The final debt-ceiling deal with the Senate and White House contained none of these demands, and the GOP was only able to save face by winning a small certification that the incomes of those receiving ObamaCare subsidies are verified.
For these reasons, the chances of major changes to the energy sector coming out of the budget deal are not considered great.
HEALTHCARE
A major healthcare deadline looms at the end of the year, making it possible that major changes will be included in any Dec. 13 budget agreement.
Under current law, physician payments from Medicare are slated to rise sharply unless Congress once again passes a “doc fix.”
The problem for the doc fix remains how to offset reduction elsewhere. Once Congress starts looking for offsets in healthcare spending, it could be motivated to use some savings for a sequester replacement.
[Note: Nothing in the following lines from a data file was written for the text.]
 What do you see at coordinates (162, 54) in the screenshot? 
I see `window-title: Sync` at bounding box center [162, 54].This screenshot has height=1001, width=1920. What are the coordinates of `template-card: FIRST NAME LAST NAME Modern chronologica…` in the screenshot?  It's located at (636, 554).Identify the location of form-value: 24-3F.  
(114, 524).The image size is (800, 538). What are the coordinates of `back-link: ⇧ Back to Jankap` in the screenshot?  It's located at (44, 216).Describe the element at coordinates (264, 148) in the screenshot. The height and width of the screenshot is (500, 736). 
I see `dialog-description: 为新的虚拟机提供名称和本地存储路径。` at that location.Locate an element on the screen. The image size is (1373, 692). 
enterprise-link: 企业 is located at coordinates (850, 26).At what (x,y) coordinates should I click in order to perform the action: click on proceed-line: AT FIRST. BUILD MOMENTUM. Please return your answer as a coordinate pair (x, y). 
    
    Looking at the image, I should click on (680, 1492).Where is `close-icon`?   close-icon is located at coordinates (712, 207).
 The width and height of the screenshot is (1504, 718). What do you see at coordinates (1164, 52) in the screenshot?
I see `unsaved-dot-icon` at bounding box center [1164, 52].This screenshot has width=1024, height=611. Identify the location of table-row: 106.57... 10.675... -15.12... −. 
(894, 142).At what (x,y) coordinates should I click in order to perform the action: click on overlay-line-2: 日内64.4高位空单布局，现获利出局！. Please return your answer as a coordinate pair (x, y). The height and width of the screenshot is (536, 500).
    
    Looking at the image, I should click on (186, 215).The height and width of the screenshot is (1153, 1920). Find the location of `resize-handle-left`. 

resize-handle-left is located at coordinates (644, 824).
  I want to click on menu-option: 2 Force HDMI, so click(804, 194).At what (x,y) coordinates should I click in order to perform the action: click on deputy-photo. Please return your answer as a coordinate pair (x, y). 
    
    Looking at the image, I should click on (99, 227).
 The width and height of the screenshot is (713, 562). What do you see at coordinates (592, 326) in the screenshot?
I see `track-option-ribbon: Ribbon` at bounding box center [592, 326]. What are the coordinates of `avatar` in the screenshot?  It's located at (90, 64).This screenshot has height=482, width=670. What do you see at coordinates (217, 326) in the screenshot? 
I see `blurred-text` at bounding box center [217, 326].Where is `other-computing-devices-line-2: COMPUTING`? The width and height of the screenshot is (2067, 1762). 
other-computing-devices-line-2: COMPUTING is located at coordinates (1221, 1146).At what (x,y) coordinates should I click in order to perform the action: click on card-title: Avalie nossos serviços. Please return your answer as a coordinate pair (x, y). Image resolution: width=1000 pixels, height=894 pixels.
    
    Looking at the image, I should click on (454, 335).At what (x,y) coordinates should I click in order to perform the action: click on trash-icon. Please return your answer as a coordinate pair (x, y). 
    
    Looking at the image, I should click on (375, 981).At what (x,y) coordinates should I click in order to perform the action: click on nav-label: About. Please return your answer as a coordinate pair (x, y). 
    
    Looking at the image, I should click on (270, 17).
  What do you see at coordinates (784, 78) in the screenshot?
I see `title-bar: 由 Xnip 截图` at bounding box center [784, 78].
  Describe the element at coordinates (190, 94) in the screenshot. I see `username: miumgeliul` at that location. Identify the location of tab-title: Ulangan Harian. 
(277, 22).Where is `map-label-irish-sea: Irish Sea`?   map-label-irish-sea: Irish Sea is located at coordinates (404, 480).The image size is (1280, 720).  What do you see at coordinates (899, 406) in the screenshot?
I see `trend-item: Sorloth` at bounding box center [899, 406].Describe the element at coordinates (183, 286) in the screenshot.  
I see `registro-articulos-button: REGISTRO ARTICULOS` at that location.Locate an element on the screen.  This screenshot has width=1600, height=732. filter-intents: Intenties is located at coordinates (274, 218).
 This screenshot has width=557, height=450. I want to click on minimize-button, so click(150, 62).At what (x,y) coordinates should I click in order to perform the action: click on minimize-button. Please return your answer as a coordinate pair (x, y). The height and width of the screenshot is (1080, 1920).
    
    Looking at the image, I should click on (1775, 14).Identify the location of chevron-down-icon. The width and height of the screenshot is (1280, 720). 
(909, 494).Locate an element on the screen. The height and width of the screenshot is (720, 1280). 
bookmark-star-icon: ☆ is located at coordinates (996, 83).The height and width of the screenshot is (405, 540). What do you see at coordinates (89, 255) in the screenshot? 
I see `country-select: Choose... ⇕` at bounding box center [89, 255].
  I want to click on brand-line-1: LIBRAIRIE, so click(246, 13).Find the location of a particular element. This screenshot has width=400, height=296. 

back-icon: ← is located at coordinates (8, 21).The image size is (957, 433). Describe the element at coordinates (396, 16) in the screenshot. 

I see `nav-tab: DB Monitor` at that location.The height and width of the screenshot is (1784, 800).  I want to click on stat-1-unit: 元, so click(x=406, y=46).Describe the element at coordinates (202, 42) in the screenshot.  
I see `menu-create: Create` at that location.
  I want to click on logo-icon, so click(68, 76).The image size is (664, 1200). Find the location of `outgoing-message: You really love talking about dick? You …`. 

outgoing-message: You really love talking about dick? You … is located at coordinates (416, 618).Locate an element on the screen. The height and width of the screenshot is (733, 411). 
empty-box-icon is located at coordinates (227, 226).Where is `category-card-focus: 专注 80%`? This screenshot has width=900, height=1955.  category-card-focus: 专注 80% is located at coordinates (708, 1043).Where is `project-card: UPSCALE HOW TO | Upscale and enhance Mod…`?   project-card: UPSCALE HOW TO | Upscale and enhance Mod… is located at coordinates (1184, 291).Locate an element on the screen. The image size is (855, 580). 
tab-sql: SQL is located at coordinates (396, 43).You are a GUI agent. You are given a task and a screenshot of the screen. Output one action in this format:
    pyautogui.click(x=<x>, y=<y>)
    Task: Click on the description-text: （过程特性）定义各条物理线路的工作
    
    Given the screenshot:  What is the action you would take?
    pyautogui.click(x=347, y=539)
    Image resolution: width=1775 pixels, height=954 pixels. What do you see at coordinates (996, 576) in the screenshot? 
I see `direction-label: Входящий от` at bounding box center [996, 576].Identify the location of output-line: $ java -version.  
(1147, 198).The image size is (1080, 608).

A large or medium-sized deficit deal would likely need to include changes to the major health entitlements. Obama’s budget this year had greater means testing for Medicare and a change in the way inflation is calculated for all benefits and tax brackets known as a “chained” consumer price index (CPI).
Given Reid’s hard line on a grand bargain and Ryan’s talk of playing small ball, changes to Medicare appear less likely at this time.